On October 1, 64- year-old Stephen Paddock, open fired on a crowd of more than twenty two thousand people attending the Route 91 Harvest Music Festival on the Las Vegas strip. Shooting from the fifty-eighth floor of the Mandalay Bay Hotel, armed with more than a dozen firearms, Paddock killed 58 people and left more than 500 injured. He purchased all of these guns legally.
After every gun-related tragedy, the gun control debate is brought up again. People argue if these heinous attacks could have been prevented or not. While I agree that we must honor our constitution and the second amendment, we obviously need more gun control regulations, as the United States has experienced nine mass shootings in 2017 alone.
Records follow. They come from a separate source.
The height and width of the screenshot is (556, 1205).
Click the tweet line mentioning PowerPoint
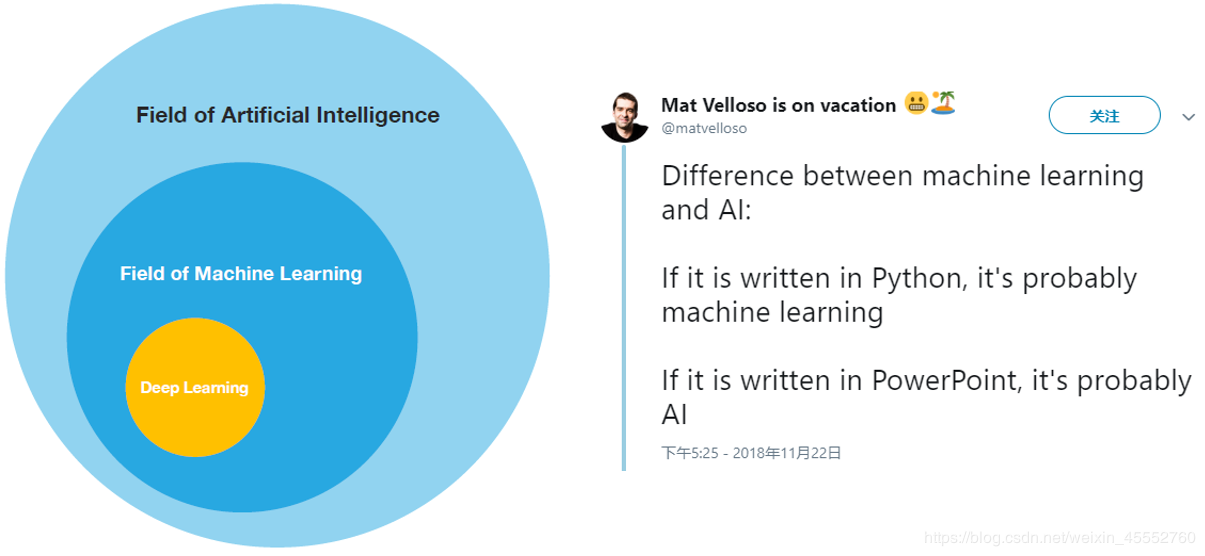[926, 381]
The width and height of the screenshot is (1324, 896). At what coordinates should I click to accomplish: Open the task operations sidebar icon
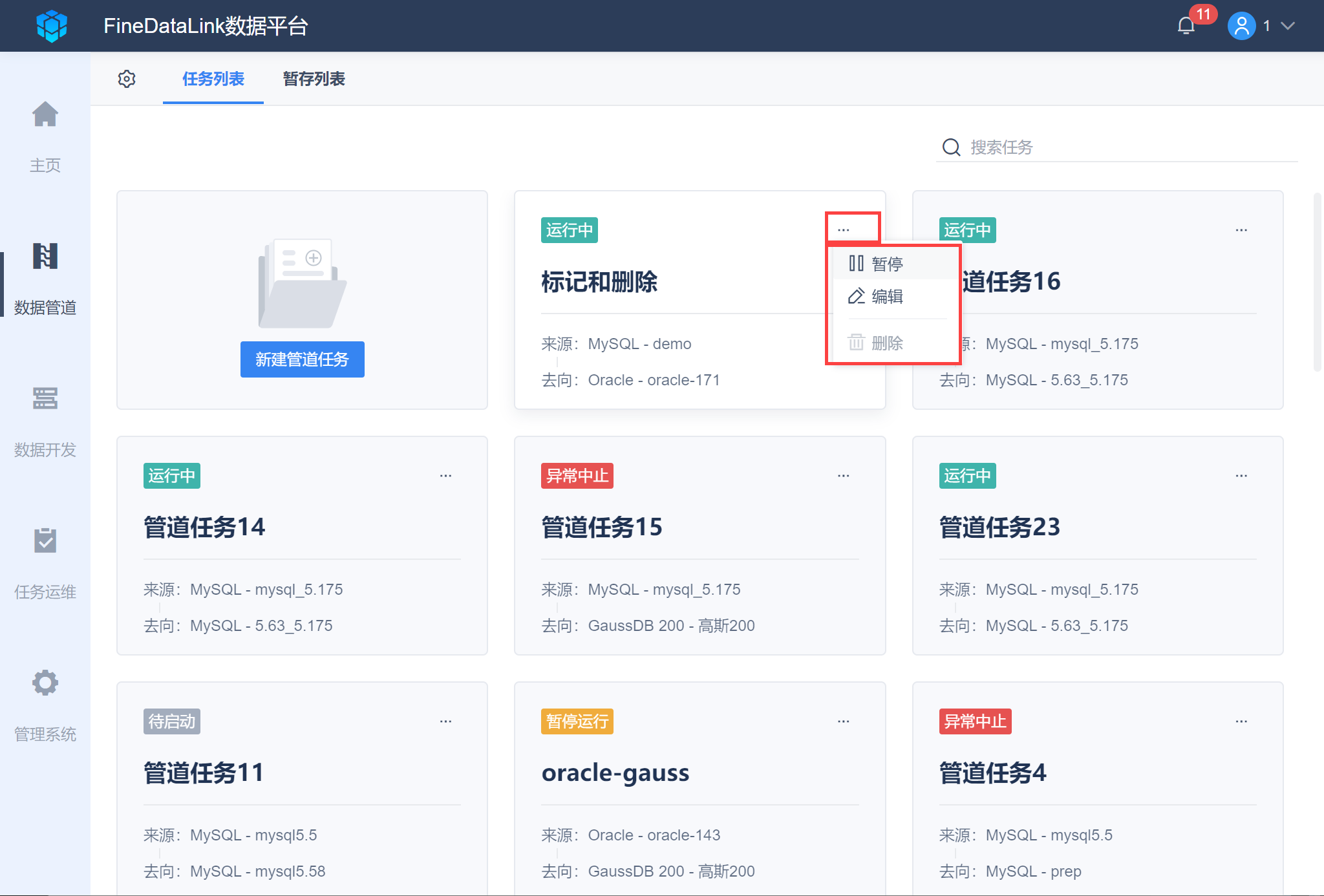pyautogui.click(x=45, y=541)
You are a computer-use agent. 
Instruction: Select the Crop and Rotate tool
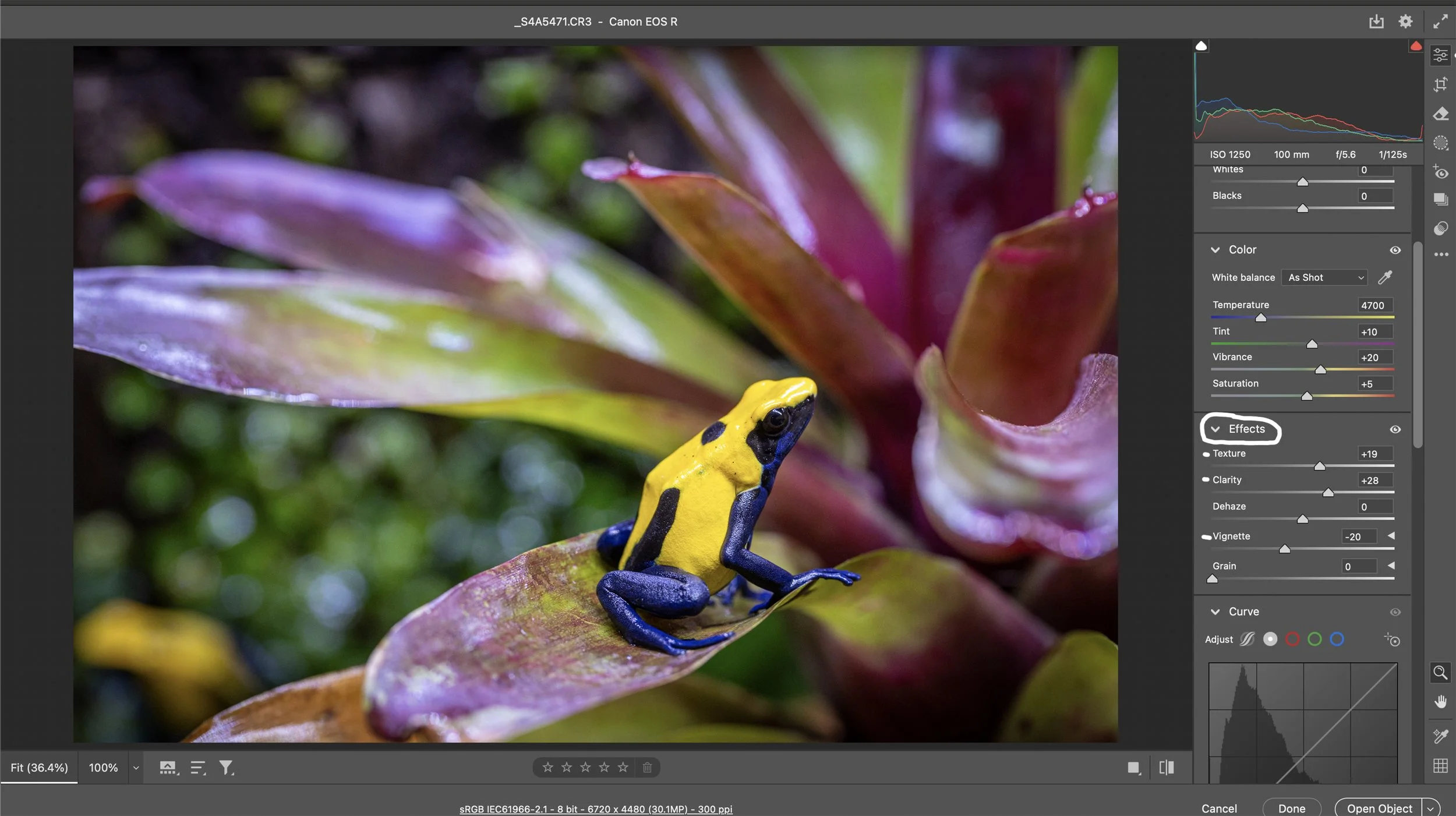tap(1441, 84)
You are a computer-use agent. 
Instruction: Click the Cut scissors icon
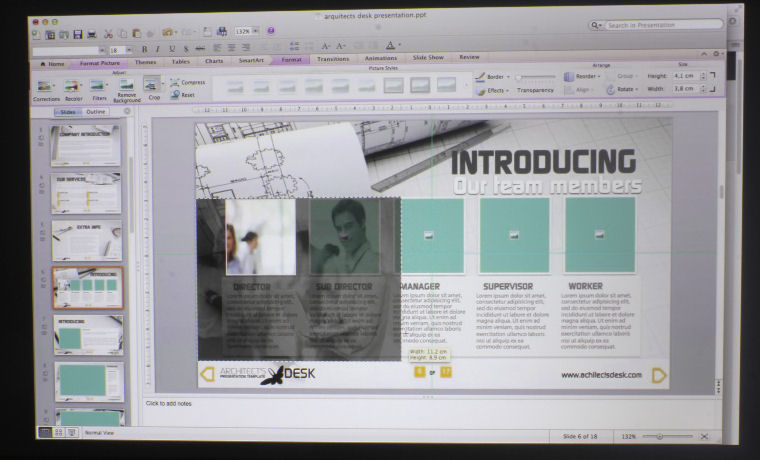108,34
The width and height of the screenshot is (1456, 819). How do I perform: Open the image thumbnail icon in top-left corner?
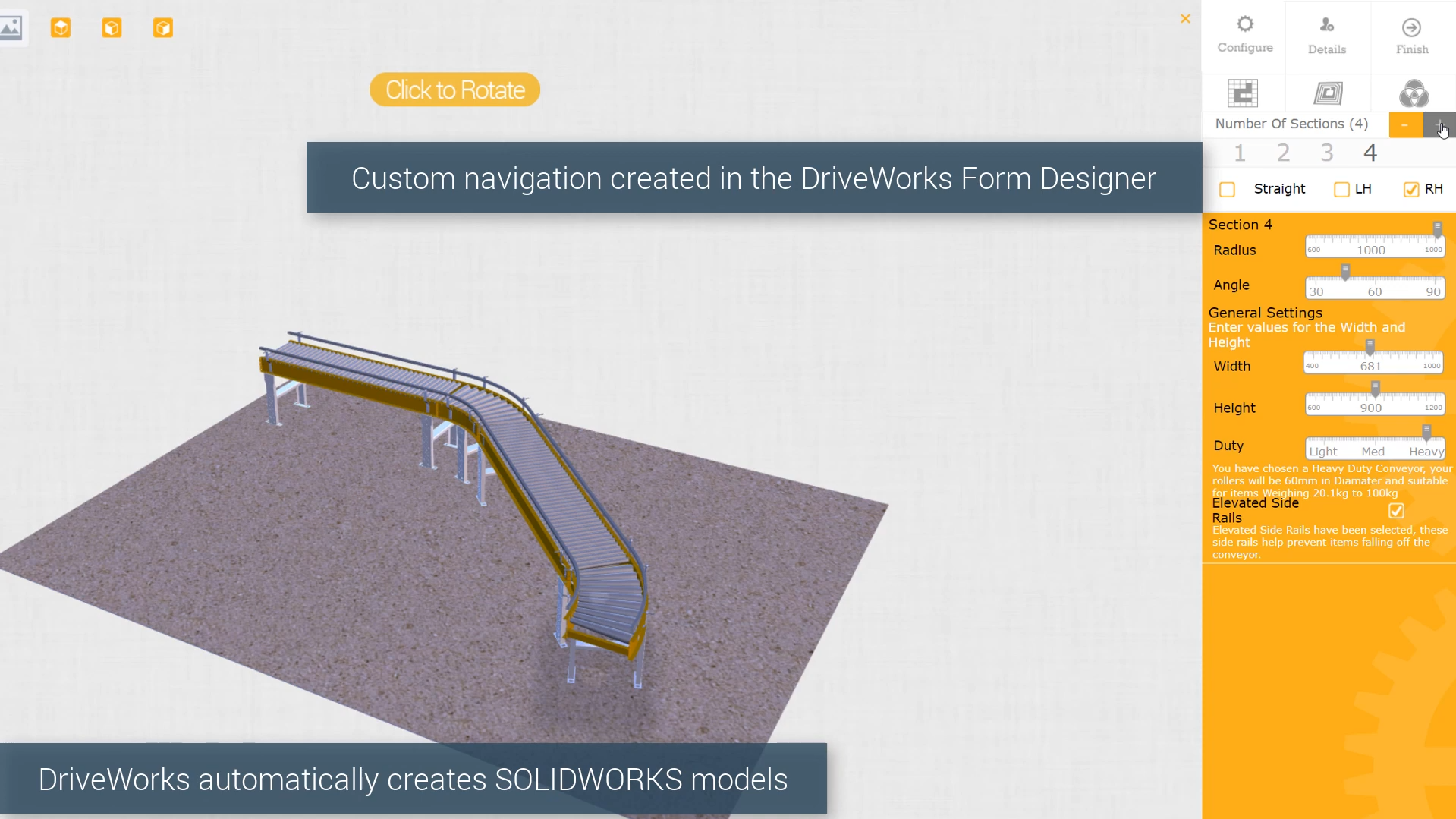coord(11,27)
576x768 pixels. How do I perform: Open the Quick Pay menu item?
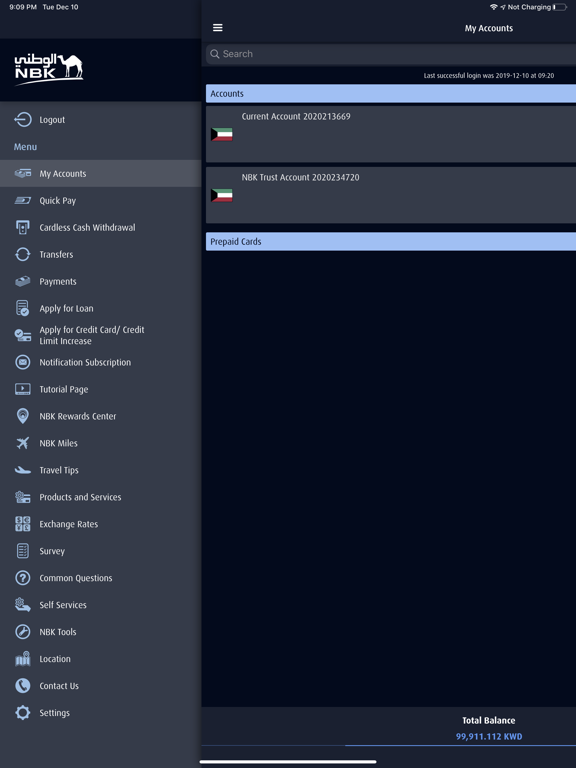pyautogui.click(x=100, y=200)

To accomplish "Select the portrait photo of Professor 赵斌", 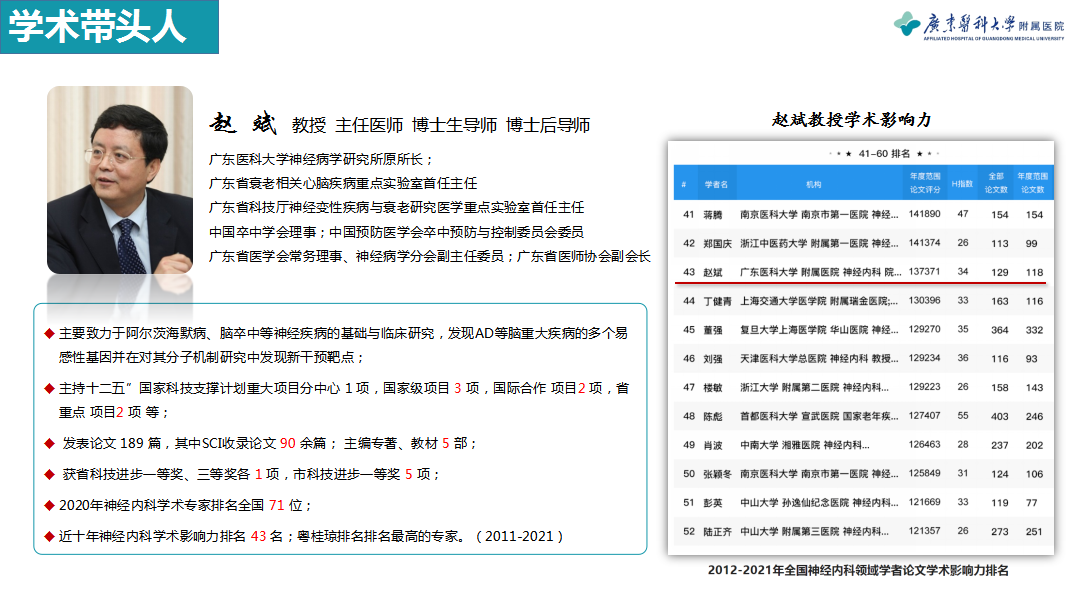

The government definition of a mass shooting involves criteria that four or more people must be killed, and the victims must be selected randomly (Diehm). This rules out many other gun-related crimes than have occurred this year, such as the “baseball practice shooting, in June, because the gunman didn’t kill four people”(Diehm).
However, it is extremely difficult to find a balance for a topic like this, which is so controversial and puts so much at stake. Some people believe that people should still have the right to have guns, whether it be for hunting or for protection. However, others wonder why they need to have gune that there is no need for these guns to shoot anymore than one bullet at a time. Automatic or semiautomatic guns should not be permitted, as they are not necessary for everyday Americans. Gun “bump stocks,” which make semi-automatic weapons operate like automatic guns, were used by Paddock in his attack. The United States must also impose greater control over the possession of devices like these, as they are currently legal in the US. In addition, stricter criteria must be put in place to purchase firearms, including extensive background checks and mental health exams. While some may argue that most people responsible for these massacres get these guns illegally, Stephen Paddock got them legally. Stricter gun control is the first step in addressing the issue of mass shootings in the US, and while it may not prevent all future shootings, it is an important step in taking action instead of just talking about it.
What is your opinion on gun control regulations in the United States?